An initial draft of our paper laid out the details of obtaining an estimate

of local stress from the atom-stress, but that section is not in the JCP

version, because it is not rigorous. For pairwise potentials there are

rigorous methods for obtaining local stress based on IK, and LAMMPS has a

nice implementation of one of these (Hardy method) as part of the ATC

package. However, for many LAMMPS pair styles, IK-based don't work, in which

case I recommend using the the atom-stress. The Binder method seems

excessively complicated and somewha arbitrary. I expect that for volume

resolutions larger than the force cut-off, the differences between these

different methods are negligible. Also, it is not clear to me that trying to

resolve stress variations on the lengthscales of individual particles is a

meaningful exercise.

Aidan

From: Ajing Cao <[email protected]>

Date: Mon, 11 Jan 2010 16:48:03 -0700

To: Aidan Thompson <[email protected]>

Subject: Fwd: [lammps-users] local stress calculationsDear Aidan,

Could you share with me the chapter of LAMMPS report as mentioned by steve?

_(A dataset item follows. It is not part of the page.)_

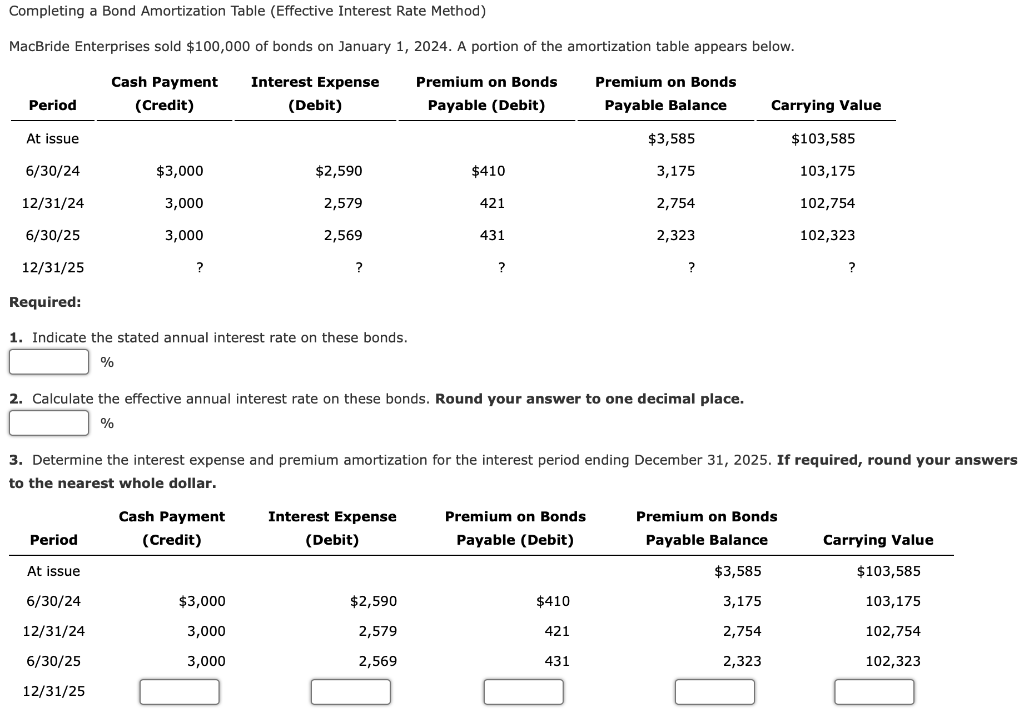This screenshot has width=1024, height=717.
Task: Select the Premium on Bonds Payable question mark
Action: pos(500,267)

Thanks and have a nice day.Ajing Cao

Northwestern University

From: Steve Plimpton <[email protected]>

Date: Tue, Jan 5, 2010 at 9:15 AM

Subject: Re: [lammps-users] local stress calculations

To: chris forrey <[email protected]>

Cc: [email protected]We have a recent paper on this, including how LAMMPS computes

per-atom and global virial/stress. See the LAMMPS citation

page and the JCP 2009 with Aidan Thompson as the 1st author.

Aidan (athomps at sandia.gov <http://sandia.gov> ) can give you chapter and

verse

on IK vs other methods.Steve

Lammps community,

I am interested in calculating the state of stress in a diblock (A-B)

copolymer film. The films I am studying typically phase separate to produce

lamellar order (ie inhomogeneity is restricted to a single dimension). I am

interested in studying the components of the stress tensor along the

lamellar axis, ie crossing through A/B interfaces. Lammps allows for the

computation of a peratom stress (units of pressure-volume). Naively, I had

anticipated simply averaging peratom stresses in a region of space (much

like the "fixave spatial" lammps command) to get the local stress tensor for

that region of space. However, I have found a considerable body of

literature discussing atomisitic calculation of local stress tensors that

suggests that my naive approach is insufficient. Irving and Kirkwood first

proposed a method in the '50s and Pastor and more recently Binder have built

upon the Irving Kirkwood method. In all cases, an effort is made to prevent

pairwise (and larger N) interactions from being double counted, or in other

words the virial is "distributed" amongst the many arbitrary cubic volumes

of space upon which the mechanical definition of stress is based.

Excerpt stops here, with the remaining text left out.